▸ EXERCISE 1
In the listing, take the part that opens with the line containing "Task: Select the vertical period lines tool" and closes with the line containing "coord(51,139)", and substitute "image" for "screenshot" throughout it. Leave out the pictures.

▸ EXTRACT PROVIDED

The gens Terentia was a plebeian family at ancient Rome. Dionysius mentions a Gaius Terentius Arsa, tribune of the plebs in 462 BC, but Livy calls him Terentilius, and from inscriptions this would seem to be a separate gens. No other Terentii appear in history until the time of the Second Punic War. Gaius Terentius Varro, one of the Roman commanders at the Battle of Cannae in 216 BC, was the first to hold the consulship. Members of this family are found as late as the third century AD.

Origin
The antiquarian Varro derived the nomen Terentius from a Sabine word, terenus, meaning "soft". However, Chase suggests a Latin origin, from terens, one who grinds or threshes, and classifies the name among those gentilicia which either originated at Rome, or cannot be shown to have come from anywhere else.

Praenomina
The chief praenomina of the Terentii were Marcus, Gaius, Aulus, and Publius, all of which were very common throughout Roman history. The Culleones used Quintus, and other names occur occasionally.

Branches and cognomina
The main families of the Terentii used the cognomina Culleo, Lucanus, and Varro. Of these, Varro seems to be derived from the same root as the Latin baro, a fool; Culleo refers to a leather sack or pouch, and may have referred to a leatherworker; while Lucanus signified an inhabitant of Lucania, and must have been given to one of the Terentii who either came from or perhaps had some connection with that region, or its people.

Members

Terentii Varrones
 Marcus Terentius Varro, the grandfather of Gaius Terentius Varro, consul in 216 BC.
 Gaius Terentius M. f. Varro, said to have been a butcher, was the father of Gaius, the consul of 216 BC.
 Gaius Terentius C. f. M. n. Varro, consul in 216 BC, commanded the Roman forces at the disastrous Battle of Cannae, and gathered the survivors at Canusium. Returning to Rome, he nominated Marcus Fabius Buteo dictator in order to fill the vacancies left in the senate.
 Terentius Varro, triumvir monetalis between 206 and 200 BC. He could be Aulus Terentius Varro, the praetor of 184.

(Raw records)
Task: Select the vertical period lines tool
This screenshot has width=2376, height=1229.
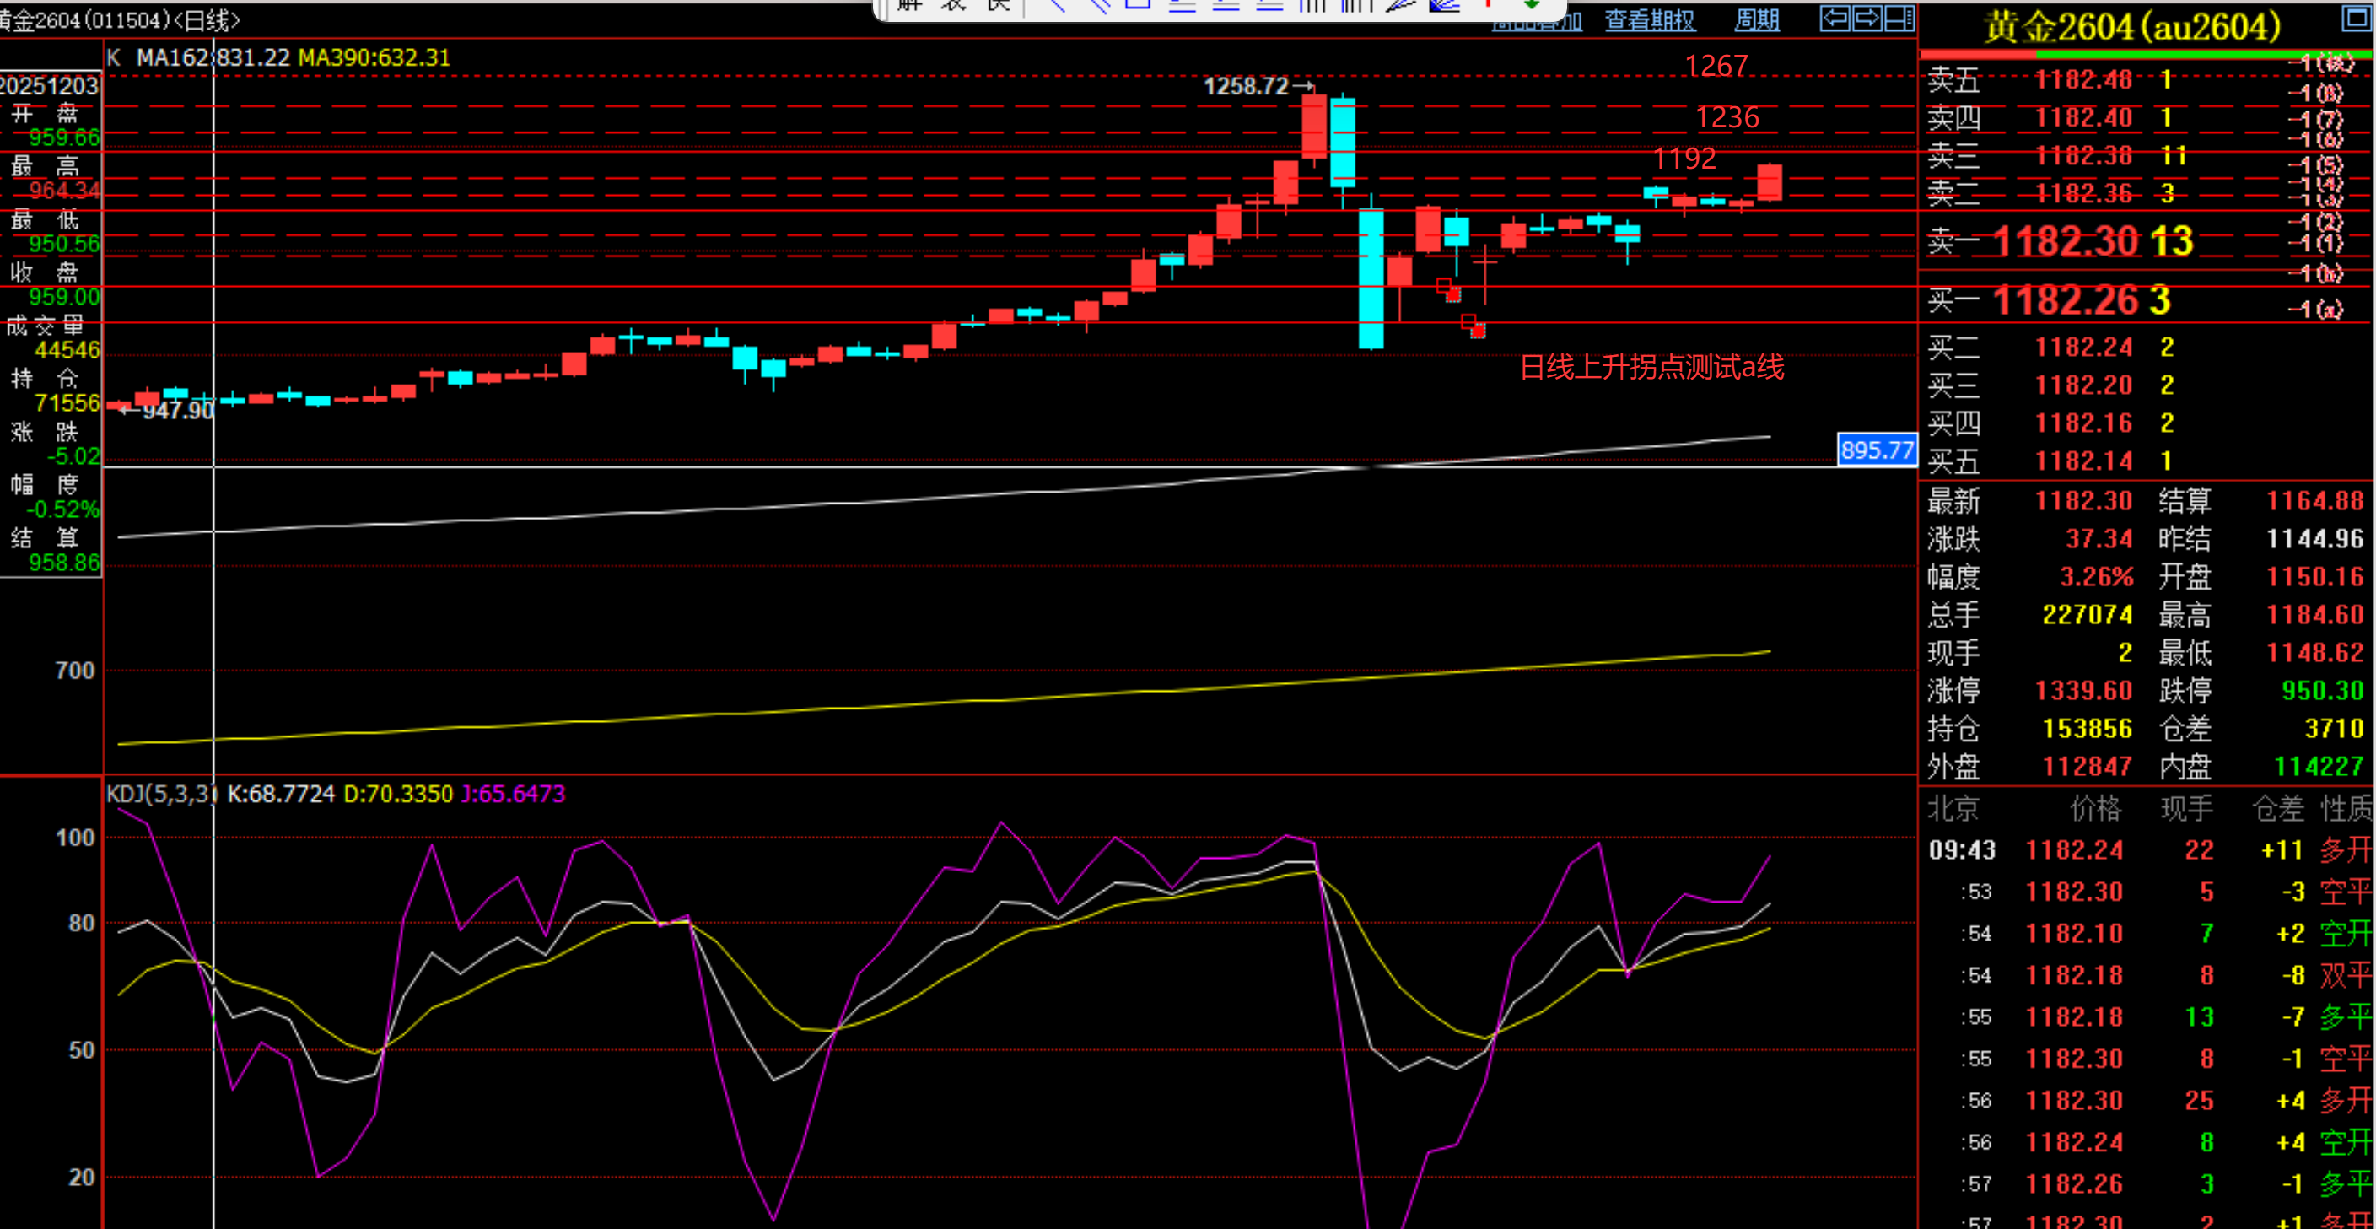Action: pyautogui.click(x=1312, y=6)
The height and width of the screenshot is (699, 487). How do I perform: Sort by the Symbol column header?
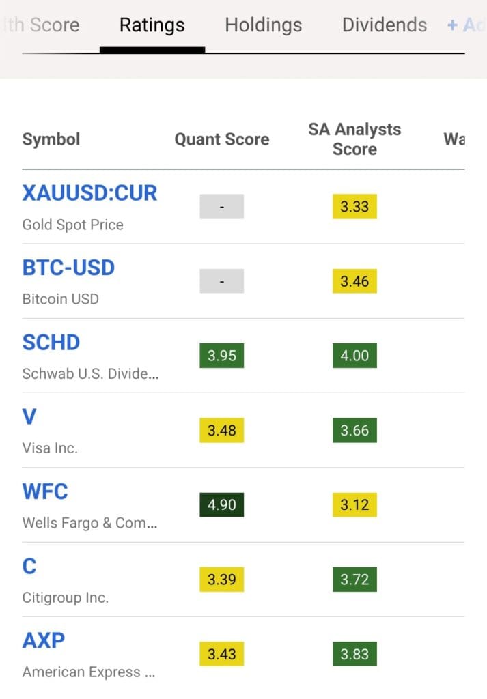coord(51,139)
...
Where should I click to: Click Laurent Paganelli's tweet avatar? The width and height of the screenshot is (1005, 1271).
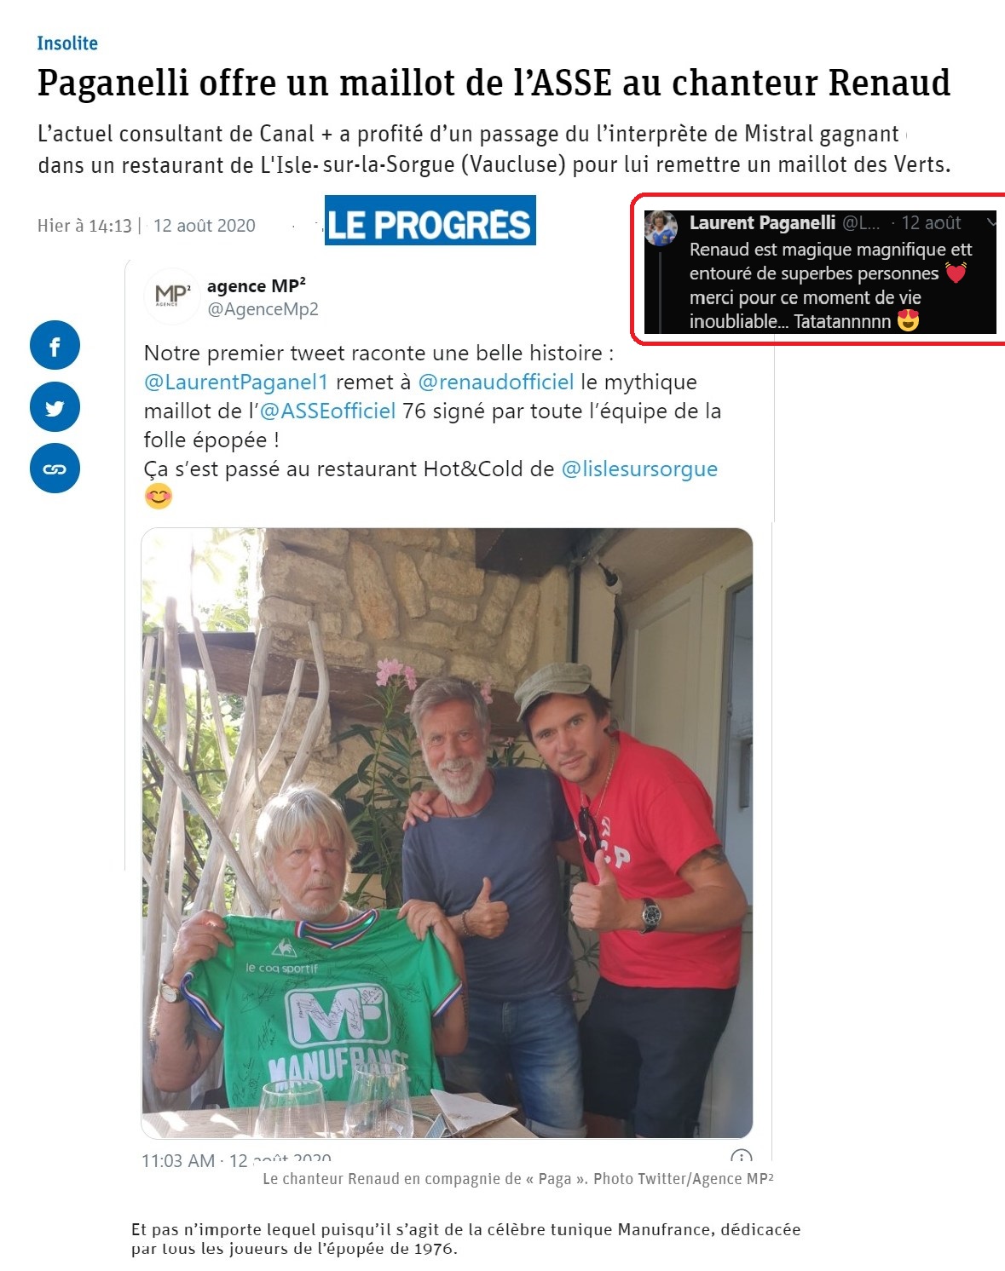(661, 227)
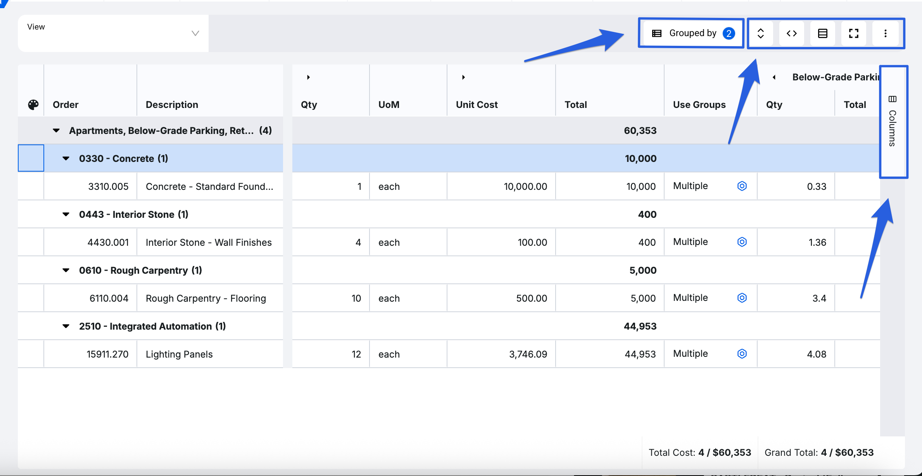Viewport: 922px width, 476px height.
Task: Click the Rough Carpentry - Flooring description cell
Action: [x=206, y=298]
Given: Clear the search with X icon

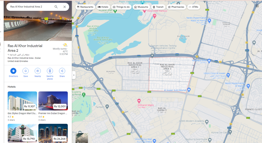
* * *
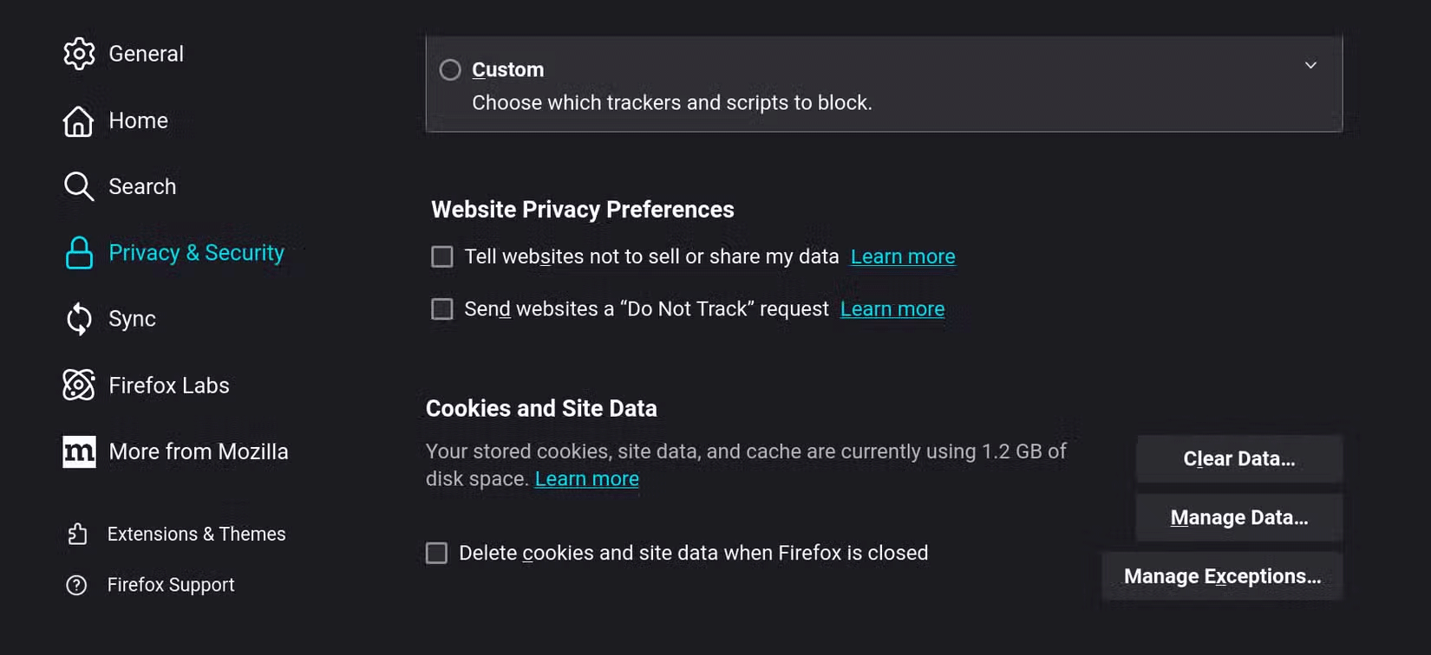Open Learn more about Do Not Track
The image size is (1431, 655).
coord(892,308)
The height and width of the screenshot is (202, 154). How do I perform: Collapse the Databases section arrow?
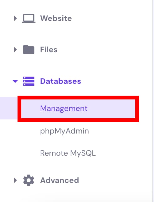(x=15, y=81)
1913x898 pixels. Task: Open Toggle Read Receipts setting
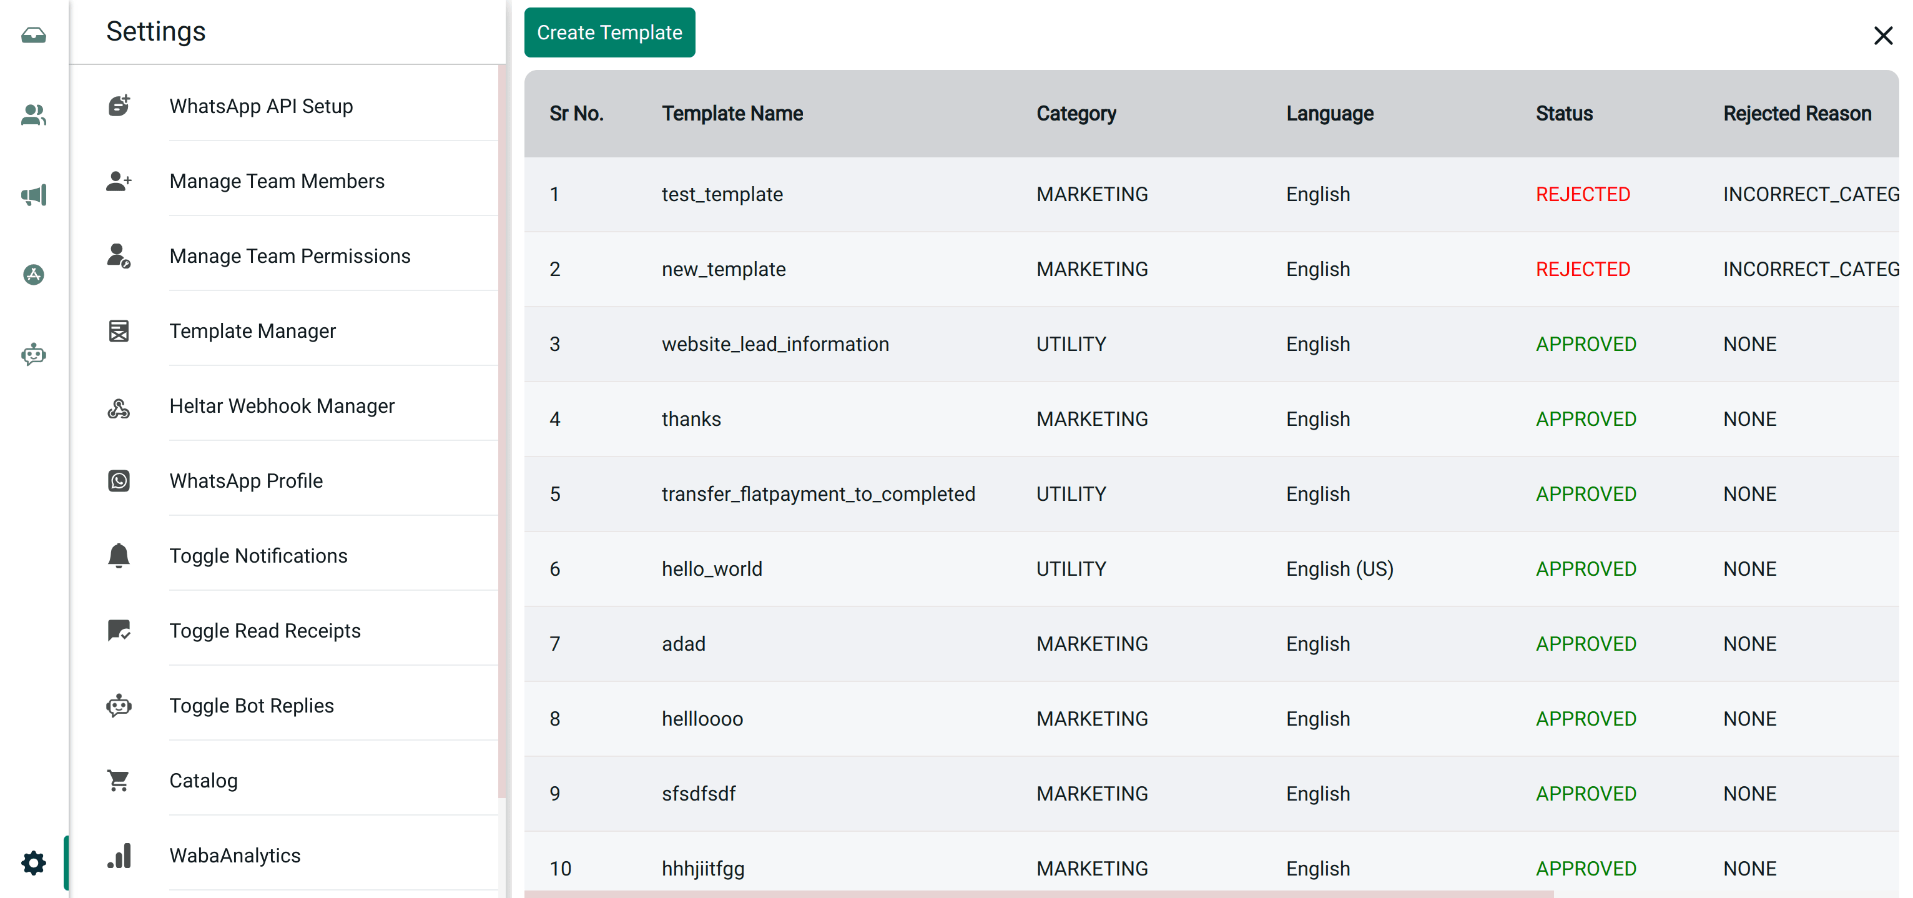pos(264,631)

▸ EXERCISE 2
In the text on the gens Terentia, rewrite the paragraph beginning "The main families of the Terentii" as a short list of its cognomina and their meanings.

▸ EXERCISE OUTPUT 1
Task: Select the vertical period lines tool
This image has width=2376, height=1229.
Action: pyautogui.click(x=1312, y=6)
The height and width of the image is (699, 487). How do I perform: Sort by the Symbol column header?
coord(51,139)

▸ EXERCISE OUTPUT 2
- Varro: likely from the same root as Latin baro, "a fool."
- Culleo: a leather sack or pouch, possibly referring to a leatherworker.
- Lucanus: an inhabitant of Lucania, given to a Terentius who came from or had some connection with that region or its people.